In der Klimawissenschaft geht man heute mehrheitlich davon aus, dass die 1,5-Grad-Marke nicht mehr eingehalten werden kann und eine Erwärmung um 2,5 bis 3 Grad zu erwarten ist. Dies hätte irreparable Folgen für die Erdsysteme und würde laut Hans-Joachim Schellnhuber das „Ende der menschlichen Zivilisation“ bedeuten. In Baku sagte Einur Soltanov, der CEO der COP 29: „Natürlich geht es um die Lösung der Klimakrise und den Übergang weg von den Kohlenwasserstoffen.“ Dann fügte er hinzu: „Ich spreche von einer Zukunft, die fossile Brennstoffe vielleicht für immer einschließt.“ Der Widerspruch könnte nicht eklatanter sein. Doch ein Aufschrei bleibt aus. Die Verhältnisse sind nicht haltbar, attestiert auch der Soziologe Ingolf Blühdorn. Sie öffnen Tür und Tor für Resignation. Ein ums andere Mal schlägt die Stunde der Doppelgänger. Laut Naomi Klein ist dies der Moment, in dem die politischen Rechten die Unhaltbarkeit der Zustände für sich nutzen.
Nachdem sich die Begründung für den Irak-Krieg als Propaganda erwiesen hatte, schrieb Etel Adnan 2005 in ihrem beklemmend aktuellen Text „To Be in a Time of War“ die folgenden Zeilen: „To bomb, to eliminate a country, to blow up a civilization, to destroy the living.“ Kurz: Es geht derzeit nicht zuletzt um die Auslöschung der planetaren Lebensgrundlagen – das sollte bei jeder abgeworfenen Bombe bedacht werden.

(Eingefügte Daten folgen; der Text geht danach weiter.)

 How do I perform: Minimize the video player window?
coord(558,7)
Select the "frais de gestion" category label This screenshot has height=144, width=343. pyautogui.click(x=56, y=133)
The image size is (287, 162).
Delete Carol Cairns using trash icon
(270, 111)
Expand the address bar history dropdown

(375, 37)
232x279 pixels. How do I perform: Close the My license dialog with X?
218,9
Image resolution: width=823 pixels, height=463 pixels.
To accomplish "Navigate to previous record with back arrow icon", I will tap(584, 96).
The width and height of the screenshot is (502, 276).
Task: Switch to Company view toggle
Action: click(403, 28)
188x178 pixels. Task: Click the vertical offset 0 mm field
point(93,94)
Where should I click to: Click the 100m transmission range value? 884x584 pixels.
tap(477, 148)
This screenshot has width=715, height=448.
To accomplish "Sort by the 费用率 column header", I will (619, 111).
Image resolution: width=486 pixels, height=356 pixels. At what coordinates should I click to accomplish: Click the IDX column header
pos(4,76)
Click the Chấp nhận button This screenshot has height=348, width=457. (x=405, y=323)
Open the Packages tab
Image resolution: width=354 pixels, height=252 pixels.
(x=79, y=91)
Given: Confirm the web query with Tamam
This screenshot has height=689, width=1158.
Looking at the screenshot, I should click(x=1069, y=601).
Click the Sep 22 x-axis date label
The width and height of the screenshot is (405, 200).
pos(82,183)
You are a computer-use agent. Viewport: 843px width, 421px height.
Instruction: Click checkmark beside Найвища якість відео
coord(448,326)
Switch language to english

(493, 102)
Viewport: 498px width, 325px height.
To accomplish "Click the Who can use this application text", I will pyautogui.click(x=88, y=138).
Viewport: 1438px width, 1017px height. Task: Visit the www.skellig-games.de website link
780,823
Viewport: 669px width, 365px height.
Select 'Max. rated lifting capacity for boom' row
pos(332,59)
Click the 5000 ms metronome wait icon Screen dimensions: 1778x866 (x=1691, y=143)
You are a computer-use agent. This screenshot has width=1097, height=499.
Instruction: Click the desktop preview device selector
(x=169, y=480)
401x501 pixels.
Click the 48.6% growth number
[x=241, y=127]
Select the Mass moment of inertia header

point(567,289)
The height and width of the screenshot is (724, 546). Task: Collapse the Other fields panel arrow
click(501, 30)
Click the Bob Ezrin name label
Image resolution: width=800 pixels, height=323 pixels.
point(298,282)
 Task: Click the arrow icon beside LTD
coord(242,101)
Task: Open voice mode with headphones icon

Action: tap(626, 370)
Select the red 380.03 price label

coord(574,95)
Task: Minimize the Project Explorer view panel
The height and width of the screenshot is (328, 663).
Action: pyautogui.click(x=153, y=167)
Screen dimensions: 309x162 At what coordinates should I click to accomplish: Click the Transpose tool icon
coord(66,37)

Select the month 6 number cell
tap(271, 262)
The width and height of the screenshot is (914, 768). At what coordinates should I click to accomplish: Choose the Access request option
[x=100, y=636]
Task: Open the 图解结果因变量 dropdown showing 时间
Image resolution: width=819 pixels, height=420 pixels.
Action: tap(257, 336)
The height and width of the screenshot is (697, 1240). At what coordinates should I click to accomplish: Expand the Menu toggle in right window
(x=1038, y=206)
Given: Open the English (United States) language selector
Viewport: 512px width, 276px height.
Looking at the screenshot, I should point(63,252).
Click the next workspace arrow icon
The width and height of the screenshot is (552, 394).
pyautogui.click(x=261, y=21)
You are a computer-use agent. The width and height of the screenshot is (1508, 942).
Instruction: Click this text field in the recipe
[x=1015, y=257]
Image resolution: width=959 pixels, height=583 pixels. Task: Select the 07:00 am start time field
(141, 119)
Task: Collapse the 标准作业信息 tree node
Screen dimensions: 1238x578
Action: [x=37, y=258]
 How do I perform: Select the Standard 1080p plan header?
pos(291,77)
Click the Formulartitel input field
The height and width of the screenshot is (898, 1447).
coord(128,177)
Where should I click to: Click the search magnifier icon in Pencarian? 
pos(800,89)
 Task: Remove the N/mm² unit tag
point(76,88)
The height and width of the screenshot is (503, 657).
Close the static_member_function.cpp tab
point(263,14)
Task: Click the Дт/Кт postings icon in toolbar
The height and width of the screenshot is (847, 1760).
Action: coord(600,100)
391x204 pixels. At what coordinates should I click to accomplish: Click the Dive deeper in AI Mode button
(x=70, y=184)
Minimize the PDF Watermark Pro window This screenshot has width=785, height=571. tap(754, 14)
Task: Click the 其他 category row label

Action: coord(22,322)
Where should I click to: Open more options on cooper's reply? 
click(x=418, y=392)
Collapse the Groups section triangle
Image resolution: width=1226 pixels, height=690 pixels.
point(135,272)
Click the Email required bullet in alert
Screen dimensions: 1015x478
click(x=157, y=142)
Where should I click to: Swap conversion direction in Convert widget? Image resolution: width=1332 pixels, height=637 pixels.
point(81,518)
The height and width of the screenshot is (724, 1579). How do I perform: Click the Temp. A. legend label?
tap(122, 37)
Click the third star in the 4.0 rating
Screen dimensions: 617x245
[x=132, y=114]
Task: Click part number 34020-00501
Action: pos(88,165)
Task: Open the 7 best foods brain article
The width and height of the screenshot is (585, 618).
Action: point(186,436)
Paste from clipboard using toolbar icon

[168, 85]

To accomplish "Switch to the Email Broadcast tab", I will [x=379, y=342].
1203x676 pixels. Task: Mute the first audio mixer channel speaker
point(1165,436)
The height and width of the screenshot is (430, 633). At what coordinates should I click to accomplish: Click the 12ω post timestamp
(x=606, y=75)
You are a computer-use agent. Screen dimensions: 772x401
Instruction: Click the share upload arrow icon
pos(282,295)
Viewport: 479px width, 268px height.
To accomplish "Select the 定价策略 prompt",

Ist Krieg verzichtbar? Das müsste heute die tägliche, unnachgiebige Frage aller sein. Eine Frage, die neben der notwendigen sozialökologischen Transformation der Gesellschaft und der Dekolonisierung des westlichen Universalismus auf der Tagesordnung stehen sollte. Um des eigenen Überlebens willen müssten Menschen heute zwangsläufig Pazifist*innen werden. Nicht zuletzt auch deshalb, weil die Klimakrise und die damit einhergehende Ressourcenknappheit die Wahrscheinlichkeit von Gewaltkonflikten wiederum erhöhen. Diese tödliche Spirale muss um jeden Preis vermieden werden. Für die Mütter und Väter des Grundgesetzes stand vor 76 Jahren fest, dass Deutschland dem Frieden in Europa dienen müsse. Heute müsste dem Paragrafen hinzugefügt werden, dass jeder Frieden ein für das Überleben notwendiger Klimafrieden ist.
Krieg und Klimakrise…
Diese K&K Themen sind eigentlich für sich schon zu komplex um sie in einen Text zusammen zu „patchen“.
Wenn dann könnte man sich vielleicht an die Völkerwanderungen erinnern mit den Hunnen, Germanen, die am Ende auch Rom in die Knie zwangen.
Aber mit Krieg…
Kein Wunder also, dass In den meisten von Menschen inszenierten Weltuntergangs-Szenarien Krieg herrscht.
Im Text wird die Klimakrise wie ein nukleares Patt beschrieben, das selbst kriegstreibende Atommächte in Schach halten sollte, weil:
„Um des eigenen Überlebenswillens müssten Menschen heute zwanghaft Pazifist werden“…
Die Klimakrise befreit Sibirien vom ewigen Eis/Frost und neben dem ganzen entweichenden CO2 werden auch neue Erdöl- und Erdgasfelder für Russland kommerziell nutzbar.
Gleiches gilt auch für den Nordpol.
Russland verfügt dann über Vorkommen, die höher sind als die der USA oder z.B. Saudi Arabien und könnte in 100nJahren die Preise diktieren.
P.S.:
Eines der größten Lithium Felder ist in Serbien. In solchen Ländern sind längst chinesische Firmen oder Konzerne wie Albemarle am schürfen mit schweren Folgen für Umwelt und Menschen.